3. Configurationο
The memories-dev framework is highly configurable to adapt to different use cases, data sources, and computing environments. This guide covers the various configuration options available and how to use them effectively.
3.1. Global Configurationο
The framework provides a central configuration system that can be accessed and modified throughout your application:
from memories.config import config, update_config
# View current configuration
print(config)
# Update multiple configuration options at once
update_config({
"data_sources.satellite.default_provider": "sentinel",
"processing.use_gpu": True,
"storage.cache_size_gb": 5,
"logging.level": "INFO"
})
# Access individual configuration options
satellite_provider = config.get("data_sources.satellite.default_provider")
print(f"Using satellite provider: {satellite_provider}")
3.1.1. Configuration Fileο
You can also create a configuration file in YAML format:
data_sources:
satellite:
default_provider: sentinel
api_key: ${SATELLITE_API_KEY}
max_cloud_cover: 20
gis:
default_provider: osm
cache_ttl_days: 30
processing:
use_gpu: true
precision: float32
batch_size: 16
num_workers: 4
storage:
type: local
base_path: . / memories_data
cache_size_gb: 5
compression: true
logging:
level: INFO
file: memories.log
rotation: 5MB
Load this configuration file in your application:
from memories.config import load_config_file
# Load configuration from file
load_config_file("memories_config.yaml")
3.1.2. Environment Variablesο
The framework supports environment variables for configuration, which is especially useful for sensitive information like API keys:
# Set environment variables
export MEMORIES_SATELLITE_API_KEY=your_api_key
export MEMORIES_USE_GPU=true
export MEMORIES_STORAGE_TYPE=s3
export MEMORIES_STORAGE_BUCKET=my-memories-bucket
These environment variables will be automatically loaded when the framework initializes.
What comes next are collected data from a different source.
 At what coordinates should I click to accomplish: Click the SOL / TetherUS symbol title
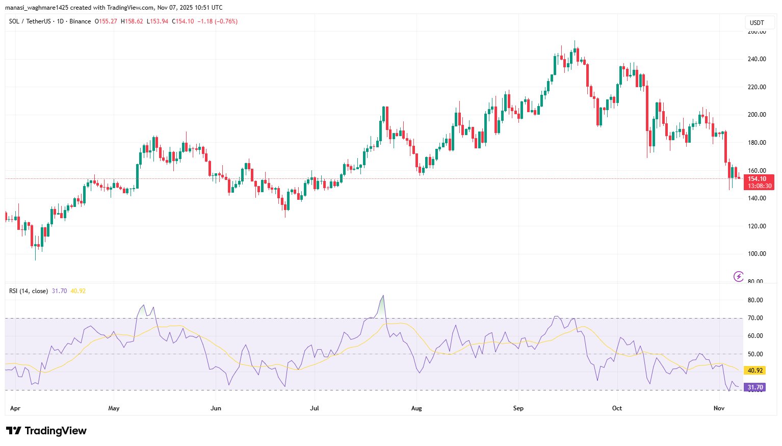click(x=30, y=21)
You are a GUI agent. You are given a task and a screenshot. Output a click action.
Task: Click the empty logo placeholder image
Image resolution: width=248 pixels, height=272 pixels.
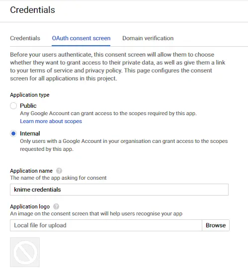pos(25,252)
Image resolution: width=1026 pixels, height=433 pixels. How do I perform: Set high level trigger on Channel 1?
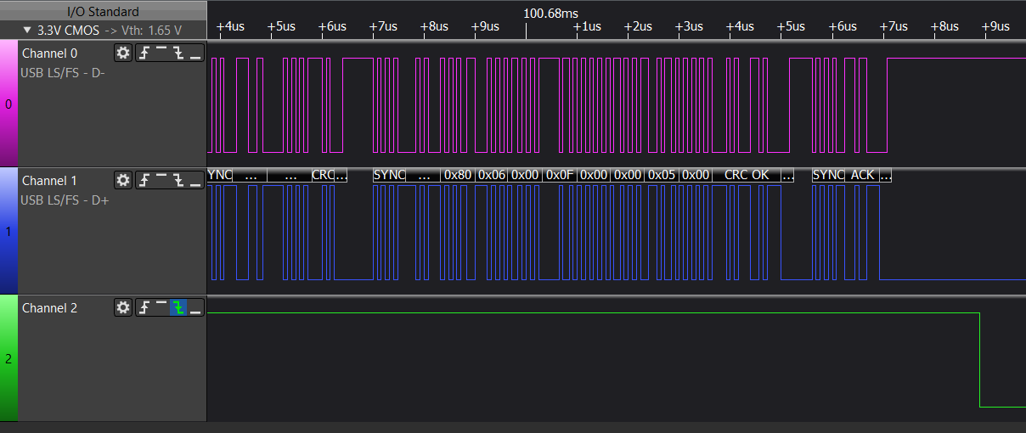click(x=161, y=181)
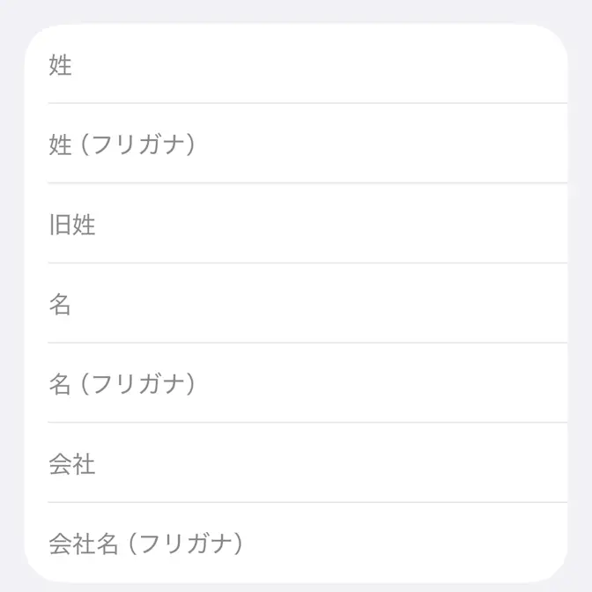Click the first name field

tap(300, 304)
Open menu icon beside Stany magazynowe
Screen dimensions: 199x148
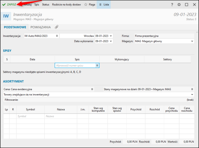[x=192, y=89]
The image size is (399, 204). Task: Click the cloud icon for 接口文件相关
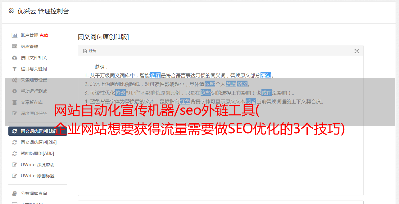pos(14,58)
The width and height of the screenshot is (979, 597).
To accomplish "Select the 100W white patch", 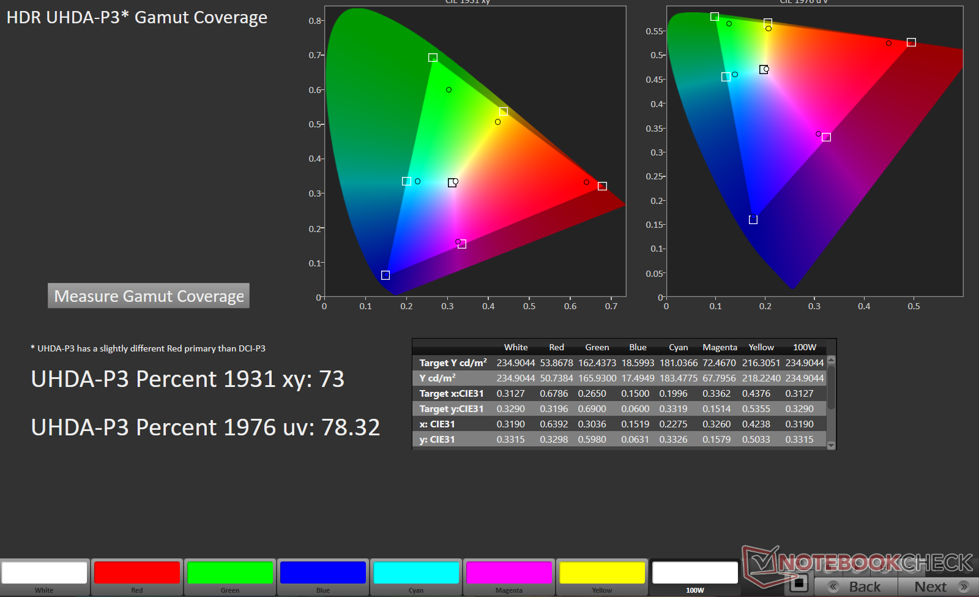I will tap(695, 574).
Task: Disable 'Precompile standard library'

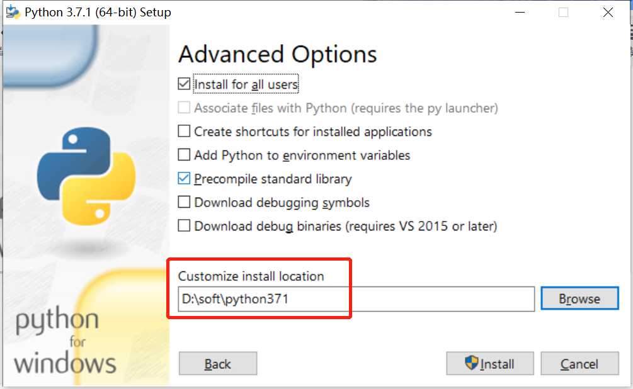Action: (x=185, y=179)
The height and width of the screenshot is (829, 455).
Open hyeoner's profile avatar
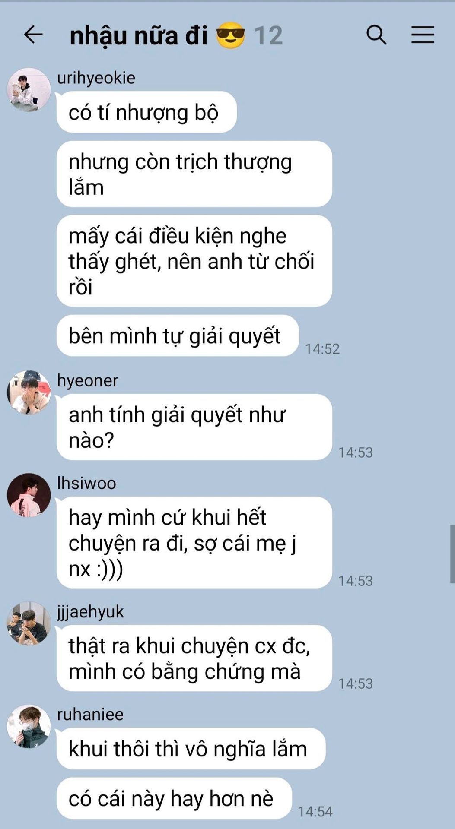(x=29, y=392)

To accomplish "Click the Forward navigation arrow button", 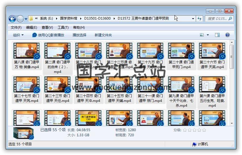I will [20, 19].
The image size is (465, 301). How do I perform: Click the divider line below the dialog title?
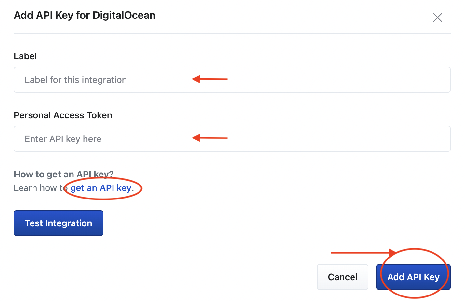pyautogui.click(x=232, y=33)
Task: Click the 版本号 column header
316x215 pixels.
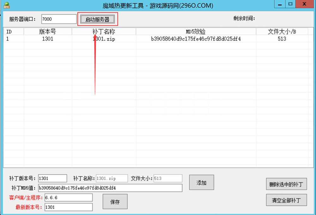Action: coord(48,32)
You can also reference environment variables in your YAML configuration file using the ${VARIABLE_NAME} syntax.
3.2. Data Source Configurationο
3.2.1. Satellite Imageryο
Configure satellite imagery providers and their parameters:
from memories.earth import configure_satellite_provider
# Configure Sentinel-2 provider
configure_satellite_provider(
provider="sentinel",
api_key="your_sentinel_api_key",
collection="sentinel-2-l2a",
max_cloud_cover=20,
bands=["B02", "B03", "B04", "B08"],
cache_ttl_days=30
)
# Configure Landsat provider
configure_satellite_provider(
provider="landsat",
api_key="your_landsat_api_key",
collection="landsat-8-c2-l2",
max_cloud_cover=15,
bands=["SR_B2", "SR_B3", "SR_B4", "SR_B5"],
cache_ttl_days=30
)
3.2.2. GIS Dataο
Configure GIS data providers:
from memories.earth import configure_gis_provider
# Configure OpenStreetMap provider
configure_gis_provider(
provider="osm",
cache_ttl_days=30,
timeout=60,
max_retries=3
)
# Configure custom GIS provider
configure_gis_provider(
provider="custom",
api_url="https://api.custom-gis.com/v1",
api_key="your_custom_api_key",
features=["buildings", "roads", "landuse"],
cache_ttl_days=15
)
3.2.3. Environmental Dataο
Configure environmental data sources:
from memories.earth import configure_environmental_provider
# Configure climate data provider
configure_environmental_provider(
provider="noaa",
dataset="climate",
api_key="your_noaa_api_key",
variables=["temperature", "precipitation", "wind"],
temporal_resolution="monthly",
spatial_resolution="0.25deg"
)
3.3. Processing Configurationο
3.3.1. GPU Configurationο
Configure GPU usage for processing:
from memories.config import configure_gpu
# Use all available GPUs
configure_gpu(enabled=True)
# Use specific GPU devices
configure_gpu(
enabled=True,
devices=[0, 1], # Use GPU devices 0 and 1
memory_limit="80%", # Limit memory usage to 80% per GPU
precision="mixed" # Use mixed precision (float16/float32)
)
3.3.2. Parallel Processingο
Configure parallel processing options:
from memories.config import configure_parallel_processing
# Configure parallel processing
configure_parallel_processing(
num_workers=8, # Number of worker processes/threads
batch_size=16, # Batch size for processing
prefetch_factor=2, # Number of batches to prefetch
pin_memory=True, # Pin memory for faster GPU transfer
timeout=300 # Timeout in seconds for operations
)
3.3.3. Memory Managementο
Configure memory usage and caching:
from memories.config import configure_memory
# Configure memory management
configure_memory(
max_memory_gb=16, # Maximum memory usage in GB
cache_size_gb=5, # Cache size in GB
swap_enabled=True, # Enable swap to disk for large datasets
swap_path="./memories_swap", # Path for swap files
cleanup_on_exit=True # Clean up temporary files on exit
)
3.4. Storage Configurationο
3.4.1. Local Storageο
Configure local storage options:
from memories.storage import configure_local_storage
# Configure local storage
configure_local_storage(
base_path="./memories_data",
structure="hierarchical", # Options: flat, hierarchical, dated
compression=True, # Enable compression
compression_level=6, # Compression level (1-9)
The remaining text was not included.